Napoleon’s Correspondence with Tipu Sultan

In the last document we studied that the vagaries of the British internal politics led the resignation and impeachment of Warren Hastings in 1785, in which he remained entangled for 8 years.

The Pitts India Act of 1784 sought to limit the authority of the East India Company and placed it under the “indirect” control of the crown. Lord Cornwallis who governed between 1786 to 1793 reduced the corrupt and extortionary practices of the company’s officials by increasing their salaries and by laying the foundation of British Legal and Fiscal administration in India.

The outbreak of war between Britain and France in 1793 led the renewal of French attempts to drive the British out of India with the help of the native rulers.

Pondicherry was the principal possession of France in India. Hyder Ali was an enemy of British and his son Tipu was a step ahead of his father in this enmity. Tipu was a French ally.

Tipu professed unbounded enthusiasm for the French revolution and applauded the Frenchman Napoleon. Tipu was somewhat in contact with the Directory in Paris, which expected great things from Tipu in connection with Bonaparte’s expedition to Egypt. After Egypt was conquered, Bonaparte had a “communication” with Tipu Sultan and if possible would dispatch his forces by land or Sea to India, to drive out the British. But this plan was not executed however, till the end of 1798 Tipu was in touch with Napoleon Bonaparte.

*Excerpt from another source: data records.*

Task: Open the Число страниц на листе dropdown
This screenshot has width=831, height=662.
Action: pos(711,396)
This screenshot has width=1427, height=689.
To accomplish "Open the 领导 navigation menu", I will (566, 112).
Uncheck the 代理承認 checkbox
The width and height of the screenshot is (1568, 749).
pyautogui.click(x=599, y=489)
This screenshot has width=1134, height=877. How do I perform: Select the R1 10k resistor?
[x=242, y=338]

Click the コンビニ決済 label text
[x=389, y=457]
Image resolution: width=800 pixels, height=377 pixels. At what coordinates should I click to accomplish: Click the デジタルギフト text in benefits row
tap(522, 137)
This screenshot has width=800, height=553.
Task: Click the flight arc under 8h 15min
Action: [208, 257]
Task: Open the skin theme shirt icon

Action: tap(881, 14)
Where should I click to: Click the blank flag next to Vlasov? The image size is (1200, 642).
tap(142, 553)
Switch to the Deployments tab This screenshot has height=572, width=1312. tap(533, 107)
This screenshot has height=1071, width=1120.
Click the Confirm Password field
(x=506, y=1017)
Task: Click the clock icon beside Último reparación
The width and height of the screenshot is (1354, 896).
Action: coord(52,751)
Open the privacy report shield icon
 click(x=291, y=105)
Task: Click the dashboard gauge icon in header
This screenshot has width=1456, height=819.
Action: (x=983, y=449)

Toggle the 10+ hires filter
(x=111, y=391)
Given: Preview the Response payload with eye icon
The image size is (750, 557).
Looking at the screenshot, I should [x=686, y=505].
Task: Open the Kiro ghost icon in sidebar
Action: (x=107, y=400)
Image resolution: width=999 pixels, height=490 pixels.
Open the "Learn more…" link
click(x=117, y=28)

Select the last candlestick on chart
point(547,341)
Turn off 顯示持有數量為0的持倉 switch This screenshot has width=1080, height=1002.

Meanwhile the inactive Governor General John Shore was replaced by Lord Wellesley. Lord Wellesley resolved to crush Tipu, without waiting for any further developments. Before Wellesley attacked Tipu, he diplomatically persuaded the French protégé Nizam of Hyderabad to abandon the French alliance and dismiss the French soldiers. When Bonaparte was campaigning in Syria in 1799, the British attacked Tipu and this was the final of the Anglo Mysore war , known as Fourth Anglo Mysore War.